• _Reading text_:
□ □ □ □ □
Wonderfully strong and vulnerably fragile man looked at me with light heart in pain. In his eyes were mortal daring and reckless sadness, the sky burning with stars and dazzling cold sun. Red and golden autumn of his hair melted in black and turquoise fields of greenery. I touched the portrait and felt that a piece of my heart was in each particle of paint.

This strange but sincere text was typed instantly, I swear by mahistick. I can say that this is the verbal analogue of my Polygonal Painting.

If you type "Polygonal Painting" in a search engine, the most part of results will show information on polygonal graphics, which is a part of digital ( computer ) graphics. It appeared in 3D modeling to reduce the weight of figures due to polygons. Then the creation of a polygonal image moved to Adobe Illustrator, CorelDraw and Adobe Photoshop.

It's interesting to create such pictures and many people are able to do that. Drawing skill is not necessary in this case. The thing is that it is only piccies that look at you from the screen and the printer. Nothing more. Bright and beautiful. But dead. Just like most of the carrion made with a puter. I know that many people, on the contrary, like it more than real painting and graphics. Well, "whatever floats your boat". Let everyone love what and how they want—I just share my opinion and experience.

So.

In the late nineties, I was already doing magic in Macintosh. At first, it was Illustrator, then Photoshop, Corel, 3D Max, ZBrash, InDesign... Now equally easily I do three things: paint in oil, work in PhotoShop and breathe.
□ □ □ □ □
• _Data provided_:

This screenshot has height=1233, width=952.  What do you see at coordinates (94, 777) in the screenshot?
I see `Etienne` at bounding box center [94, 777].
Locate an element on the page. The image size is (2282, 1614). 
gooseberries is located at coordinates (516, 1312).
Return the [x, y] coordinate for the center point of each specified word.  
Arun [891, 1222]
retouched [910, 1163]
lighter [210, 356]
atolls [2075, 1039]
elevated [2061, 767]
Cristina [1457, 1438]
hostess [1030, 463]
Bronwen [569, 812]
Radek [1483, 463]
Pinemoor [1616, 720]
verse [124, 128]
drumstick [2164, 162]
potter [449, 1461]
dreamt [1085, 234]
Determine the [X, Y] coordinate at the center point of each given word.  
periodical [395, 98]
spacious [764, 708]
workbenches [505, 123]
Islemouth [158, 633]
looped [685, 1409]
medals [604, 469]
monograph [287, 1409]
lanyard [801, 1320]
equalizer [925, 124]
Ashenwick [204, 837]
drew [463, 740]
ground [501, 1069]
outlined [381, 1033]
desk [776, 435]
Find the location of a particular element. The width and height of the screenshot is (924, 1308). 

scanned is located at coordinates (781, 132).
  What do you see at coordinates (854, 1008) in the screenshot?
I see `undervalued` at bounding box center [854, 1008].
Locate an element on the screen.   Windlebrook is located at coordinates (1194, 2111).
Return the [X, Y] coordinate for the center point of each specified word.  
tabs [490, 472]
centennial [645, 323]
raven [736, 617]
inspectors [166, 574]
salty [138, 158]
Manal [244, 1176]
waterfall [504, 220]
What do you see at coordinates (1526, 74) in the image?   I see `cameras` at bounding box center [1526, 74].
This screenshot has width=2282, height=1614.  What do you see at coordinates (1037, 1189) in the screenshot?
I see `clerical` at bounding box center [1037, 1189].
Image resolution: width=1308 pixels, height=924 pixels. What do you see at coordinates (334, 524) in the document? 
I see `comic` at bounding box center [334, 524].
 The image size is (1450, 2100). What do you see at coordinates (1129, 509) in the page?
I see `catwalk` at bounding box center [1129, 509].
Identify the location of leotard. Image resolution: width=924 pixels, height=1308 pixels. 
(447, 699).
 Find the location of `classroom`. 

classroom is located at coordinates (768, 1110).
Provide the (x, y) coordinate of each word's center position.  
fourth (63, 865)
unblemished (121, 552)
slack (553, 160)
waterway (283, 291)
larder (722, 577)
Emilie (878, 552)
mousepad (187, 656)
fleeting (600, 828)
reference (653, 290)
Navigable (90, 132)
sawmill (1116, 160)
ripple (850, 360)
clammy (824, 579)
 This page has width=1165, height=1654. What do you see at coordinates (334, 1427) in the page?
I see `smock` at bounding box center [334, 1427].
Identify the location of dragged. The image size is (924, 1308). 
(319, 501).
□ □ □ □ □
• _Description of the task_:
Reproduce the polygonal painting passage from "If you type" to "opinion and experience." word for word.

• _Exercise result_:
If you type "Polygonal Painting" in a search engine, the most part of results will show information on polygonal graphics, which is a part of digital ( computer ) graphics. It appeared in 3D modeling to reduce the weight of figures due to polygons. Then the creation of a polygonal image moved to Adobe Illustrator, CorelDraw and Adobe Photoshop.

It's interesting to create such pictures and many people are able to do that. Drawing skill is not necessary in this case. The thing is that it is only piccies that look at you from the screen and the printer. Nothing more. Bright and beautiful. But dead. Just like most of the carrion made with a puter. I know that many people, on the contrary, like it more than real painting and graphics. Well, "whatever floats your boat". Let everyone love what and how they want—I just share my opinion and experience.